---
name: pii-exposure-checker
description: >
  Audits AI system data inputs, outputs, training datasets, and pipelines for PII
  exposure risks under GDPR and EU AI Act Article 10 data governance requirements.
  Use whenever someone says "check for PII", "audit my data for personal information",
  "is there personal data in this", "data minimization check", "GDPR data audit",
  "scan my training data for PII", "flag personal data", "PII exposure risk",
  "does my dataset contain sensitive data", "check my AI inputs for privacy risks",
  or "am I processing personal data I shouldn't be". Also trigger when someone
  is preparing EU AI Act Article 10 compliance for a high-risk AI system, or when
  a data governance review is needed before model training or deployment. Produces
  a structured PII exposure report with risk ratings and specific remediation actions
  for each finding — not just a list of what was found.
---

# PII Exposure Checker

Audits AI system data — inputs, outputs, training sets, or pipeline descriptions —
for personal data exposure risks. Produces a structured report with risk ratings
and remediation actions scoped to GDPR and EU AI Act Article 10 requirements.

---

## Step 1 — Establish Scope

Before auditing, understand what is being checked and why. Ask only for what's missing:

1. **What is being audited?**
   - Training / fine-tuning dataset (schema, sample, or description)
   - Inference inputs (what data the system takes in at runtime)
   - Inference outputs (what the system returns)
   - Full pipeline (end-to-end data flow description)
   - A document, file, or data sample provided directly

2. **What is the AI system's purpose and deployment context?**
   (Needed to assess whether PII is necessary or excessive for the use case)

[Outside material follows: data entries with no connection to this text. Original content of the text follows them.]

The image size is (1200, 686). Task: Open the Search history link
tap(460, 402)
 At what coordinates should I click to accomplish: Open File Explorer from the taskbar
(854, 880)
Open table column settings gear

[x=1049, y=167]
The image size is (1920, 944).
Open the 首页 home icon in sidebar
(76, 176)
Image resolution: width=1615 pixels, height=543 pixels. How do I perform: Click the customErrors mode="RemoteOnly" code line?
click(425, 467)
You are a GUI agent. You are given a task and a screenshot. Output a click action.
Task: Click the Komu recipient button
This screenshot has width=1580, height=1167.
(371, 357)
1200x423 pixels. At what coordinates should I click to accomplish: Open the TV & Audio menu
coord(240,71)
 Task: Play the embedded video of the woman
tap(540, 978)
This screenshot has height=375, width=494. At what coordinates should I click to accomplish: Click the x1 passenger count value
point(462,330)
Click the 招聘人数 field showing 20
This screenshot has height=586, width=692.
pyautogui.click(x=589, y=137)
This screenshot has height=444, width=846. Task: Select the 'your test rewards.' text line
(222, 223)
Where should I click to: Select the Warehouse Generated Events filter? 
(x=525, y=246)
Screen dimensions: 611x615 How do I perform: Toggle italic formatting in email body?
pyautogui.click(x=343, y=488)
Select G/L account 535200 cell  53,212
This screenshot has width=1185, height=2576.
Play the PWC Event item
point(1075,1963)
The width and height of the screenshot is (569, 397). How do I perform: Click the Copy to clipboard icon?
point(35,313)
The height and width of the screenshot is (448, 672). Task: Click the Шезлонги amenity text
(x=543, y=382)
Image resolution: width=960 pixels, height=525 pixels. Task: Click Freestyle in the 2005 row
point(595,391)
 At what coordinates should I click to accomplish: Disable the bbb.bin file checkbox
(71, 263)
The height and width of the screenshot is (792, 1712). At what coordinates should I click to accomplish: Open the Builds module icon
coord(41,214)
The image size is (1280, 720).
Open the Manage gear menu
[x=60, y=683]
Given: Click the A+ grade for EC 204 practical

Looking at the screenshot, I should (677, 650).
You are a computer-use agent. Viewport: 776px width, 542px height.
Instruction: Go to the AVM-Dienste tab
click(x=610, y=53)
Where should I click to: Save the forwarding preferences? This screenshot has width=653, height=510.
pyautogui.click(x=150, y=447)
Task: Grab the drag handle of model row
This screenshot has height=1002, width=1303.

3. **What is the legal basis for processing personal data, if known?**
   (Consent, legitimate interest, legal obligation, etc.)

4. **Is this system subject to EU AI Act Article 10?**
   Article 10 applies to HIGH-RISK AI systems. If risk tier is unconfirmed,
   recommend running `eu-ai-act-classifier` first.

5. **Has a Data Protection Impact Assessment (DPIA) been conducted?**
   (If yes, findings should be consistent with DPIA conclusions)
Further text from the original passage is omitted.